- **Stored records**:

'''

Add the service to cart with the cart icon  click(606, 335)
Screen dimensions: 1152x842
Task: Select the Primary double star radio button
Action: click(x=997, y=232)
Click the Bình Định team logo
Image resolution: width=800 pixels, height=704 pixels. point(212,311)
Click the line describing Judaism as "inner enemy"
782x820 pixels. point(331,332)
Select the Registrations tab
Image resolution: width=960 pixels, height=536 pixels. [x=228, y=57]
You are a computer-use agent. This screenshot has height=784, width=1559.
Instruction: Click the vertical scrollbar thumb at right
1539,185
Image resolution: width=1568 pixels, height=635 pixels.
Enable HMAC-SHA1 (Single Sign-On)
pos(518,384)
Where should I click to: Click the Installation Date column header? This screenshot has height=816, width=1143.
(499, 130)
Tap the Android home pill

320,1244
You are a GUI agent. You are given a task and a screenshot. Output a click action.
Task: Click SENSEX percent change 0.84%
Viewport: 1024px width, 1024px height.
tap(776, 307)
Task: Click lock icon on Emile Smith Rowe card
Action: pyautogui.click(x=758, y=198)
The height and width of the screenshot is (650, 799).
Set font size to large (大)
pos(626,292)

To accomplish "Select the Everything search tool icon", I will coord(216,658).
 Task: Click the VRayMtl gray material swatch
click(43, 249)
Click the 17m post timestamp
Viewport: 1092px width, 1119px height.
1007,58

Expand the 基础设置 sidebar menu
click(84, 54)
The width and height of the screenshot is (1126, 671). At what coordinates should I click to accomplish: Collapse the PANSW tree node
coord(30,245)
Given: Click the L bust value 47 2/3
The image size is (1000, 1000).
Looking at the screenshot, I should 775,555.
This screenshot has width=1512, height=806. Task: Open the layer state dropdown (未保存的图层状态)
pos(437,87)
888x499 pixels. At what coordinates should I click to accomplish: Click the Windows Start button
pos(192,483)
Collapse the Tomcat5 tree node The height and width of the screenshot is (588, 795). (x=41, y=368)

'''

- **TO DO**: Please write out the data again exactly as it stands.

- **WRITTEN REPLY**:
Add the service to cart with the cart icon  click(606, 335)
Screen dimensions: 1152x842
Task: Select the Primary double star radio button
Action: click(x=997, y=232)
Click the Bình Định team logo
Image resolution: width=800 pixels, height=704 pixels. point(212,311)
Click the line describing Judaism as "inner enemy"
782x820 pixels. point(331,332)
Select the Registrations tab
Image resolution: width=960 pixels, height=536 pixels. [x=228, y=57]
You are a computer-use agent. This screenshot has height=784, width=1559.
Instruction: Click the vertical scrollbar thumb at right
1539,185
Image resolution: width=1568 pixels, height=635 pixels.
Enable HMAC-SHA1 (Single Sign-On)
pos(518,384)
Where should I click to: Click the Installation Date column header? This screenshot has height=816, width=1143.
(499, 130)
Tap the Android home pill

320,1244
You are a GUI agent. You are given a task and a screenshot. Output a click action.
Task: Click SENSEX percent change 0.84%
Viewport: 1024px width, 1024px height.
tap(776, 307)
Task: Click lock icon on Emile Smith Rowe card
Action: pyautogui.click(x=758, y=198)
The height and width of the screenshot is (650, 799).
Set font size to large (大)
pos(626,292)

To accomplish "Select the Everything search tool icon", I will coord(216,658).
 Task: Click the VRayMtl gray material swatch
click(43, 249)
Click the 17m post timestamp
Viewport: 1092px width, 1119px height.
1007,58

Expand the 基础设置 sidebar menu
click(84, 54)
The width and height of the screenshot is (1126, 671). At what coordinates should I click to accomplish: Collapse the PANSW tree node
coord(30,245)
Given: Click the L bust value 47 2/3
The image size is (1000, 1000).
Looking at the screenshot, I should 775,555.
This screenshot has width=1512, height=806. Task: Open the layer state dropdown (未保存的图层状态)
pos(437,87)
888x499 pixels. At what coordinates should I click to accomplish: Click the Windows Start button
pos(192,483)
Collapse the Tomcat5 tree node The height and width of the screenshot is (588, 795). (x=41, y=368)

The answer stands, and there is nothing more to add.